TRY IT: Would you write out the entries below, every one of them, exactly?

== DATASET CONTENT ==

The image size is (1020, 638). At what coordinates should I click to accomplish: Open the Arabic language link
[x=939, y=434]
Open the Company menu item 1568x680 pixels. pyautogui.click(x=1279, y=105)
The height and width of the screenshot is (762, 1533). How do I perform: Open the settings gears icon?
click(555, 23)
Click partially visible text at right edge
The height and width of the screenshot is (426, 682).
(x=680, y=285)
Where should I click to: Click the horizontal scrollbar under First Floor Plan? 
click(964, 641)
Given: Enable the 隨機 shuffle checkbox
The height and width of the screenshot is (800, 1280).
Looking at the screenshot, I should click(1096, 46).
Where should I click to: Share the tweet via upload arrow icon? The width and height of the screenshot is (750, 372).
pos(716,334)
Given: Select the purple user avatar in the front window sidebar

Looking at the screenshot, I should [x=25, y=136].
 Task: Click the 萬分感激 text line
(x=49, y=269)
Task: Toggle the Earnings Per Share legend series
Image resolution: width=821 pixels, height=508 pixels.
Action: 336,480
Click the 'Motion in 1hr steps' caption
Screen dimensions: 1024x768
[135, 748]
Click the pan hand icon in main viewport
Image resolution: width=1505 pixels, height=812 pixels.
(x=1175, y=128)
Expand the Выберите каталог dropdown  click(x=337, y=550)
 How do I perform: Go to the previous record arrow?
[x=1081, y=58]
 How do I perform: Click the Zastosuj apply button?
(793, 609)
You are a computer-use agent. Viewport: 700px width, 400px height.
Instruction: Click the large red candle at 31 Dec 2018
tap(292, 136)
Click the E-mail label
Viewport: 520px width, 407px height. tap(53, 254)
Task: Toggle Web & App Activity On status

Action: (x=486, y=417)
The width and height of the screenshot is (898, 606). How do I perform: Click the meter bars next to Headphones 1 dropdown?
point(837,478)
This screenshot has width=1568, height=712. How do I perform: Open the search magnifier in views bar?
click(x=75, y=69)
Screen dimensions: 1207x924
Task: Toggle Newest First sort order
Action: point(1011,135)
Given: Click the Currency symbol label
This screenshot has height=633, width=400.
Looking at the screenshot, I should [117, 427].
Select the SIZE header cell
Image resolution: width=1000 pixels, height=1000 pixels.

===

TASK RESULT:
The image size is (1020, 638). At what coordinates should I click to accomplish: Open the Arabic language link
[x=939, y=434]
Open the Company menu item 1568x680 pixels. pyautogui.click(x=1279, y=105)
The height and width of the screenshot is (762, 1533). How do I perform: Open the settings gears icon?
click(555, 23)
Click partially visible text at right edge
The height and width of the screenshot is (426, 682).
(x=680, y=285)
Where should I click to: Click the horizontal scrollbar under First Floor Plan? 
click(964, 641)
Given: Enable the 隨機 shuffle checkbox
The height and width of the screenshot is (800, 1280).
Looking at the screenshot, I should click(1096, 46).
Where should I click to: Share the tweet via upload arrow icon? The width and height of the screenshot is (750, 372).
pos(716,334)
Given: Select the purple user avatar in the front window sidebar

Looking at the screenshot, I should [x=25, y=136].
 Task: Click the 萬分感激 text line
(x=49, y=269)
Task: Toggle the Earnings Per Share legend series
Image resolution: width=821 pixels, height=508 pixels.
Action: 336,480
Click the 'Motion in 1hr steps' caption
Screen dimensions: 1024x768
[135, 748]
Click the pan hand icon in main viewport
Image resolution: width=1505 pixels, height=812 pixels.
(x=1175, y=128)
Expand the Выберите каталог dropdown  click(x=337, y=550)
 How do I perform: Go to the previous record arrow?
[x=1081, y=58]
 How do I perform: Click the Zastosuj apply button?
(793, 609)
You are a computer-use agent. Viewport: 700px width, 400px height.
Instruction: Click the large red candle at 31 Dec 2018
tap(292, 136)
Click the E-mail label
Viewport: 520px width, 407px height. tap(53, 254)
Task: Toggle Web & App Activity On status

Action: (x=486, y=417)
The width and height of the screenshot is (898, 606). How do I perform: Click the meter bars next to Headphones 1 dropdown?
point(837,478)
This screenshot has width=1568, height=712. How do I perform: Open the search magnifier in views bar?
click(x=75, y=69)
Screen dimensions: 1207x924
Task: Toggle Newest First sort order
Action: point(1011,135)
Given: Click the Currency symbol label
This screenshot has height=633, width=400.
Looking at the screenshot, I should [117, 427].
Select the SIZE header cell
Image resolution: width=1000 pixels, height=1000 pixels.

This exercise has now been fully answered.